Una replica riferita in concreto al Dipartimento di stato statunitense e ad alcuni congressisti nordamericani. In particolare alla “visione imperialista” del senatore repubblicano di origini cubane Marco Rubio che ha dubitato delle capacità dell’Argentina e ha chiesto a Barack Obama di prestare “maggiore attenzione” a ciò che accade nel paese.

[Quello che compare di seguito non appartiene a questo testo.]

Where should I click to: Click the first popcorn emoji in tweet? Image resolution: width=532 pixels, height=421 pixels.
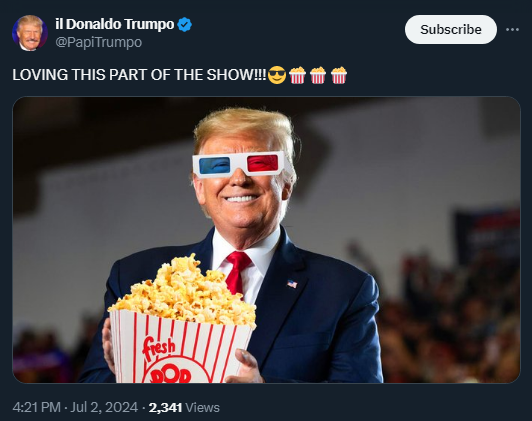point(298,75)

Capitanich ha invece difeso la competenza dell’Argentina, paese “autonomo e sovrano”, asserendo che nessun esponente del governo sta interferendo con il lavoro della magistratura. Prima di morire Nisman aveva accusato la presidente Cristina Fernández e altre personalità legate all’esecutivo di aver insabbiato l’inchiesta sull’Amia per coprire presunte responsabilità dell’Iran, ma senza produrre alcuna prova e di fatto fidandosi di alcune soffiate di alcuni pezzi dei servizi di intelligence ereditati direttamente dai tempi della dittatura militare di estrema destra degli anni '70.
L’esecutivo ha nei giorni scorsi convocato una sessione straordinaria del Congresso per discutere della creazione della nuova Agenzia federale di Intelligence (Afi) che, su proposta della presidente, sostituirà la Segreteria di Intelligence, il cui ex direttore – rimosso a dicembre e attualmente irreperibile – lavorava a stretto contatto con Nisman. Un decreto pubblicato oggi convoca l’aula dal 1° al 28 febbraio.
Nel frattempo il capo della polizia ha deciso di sospendere dal servizio tutte le guardie del corpo che erano in servizio il giorno in cui Nisman è morto.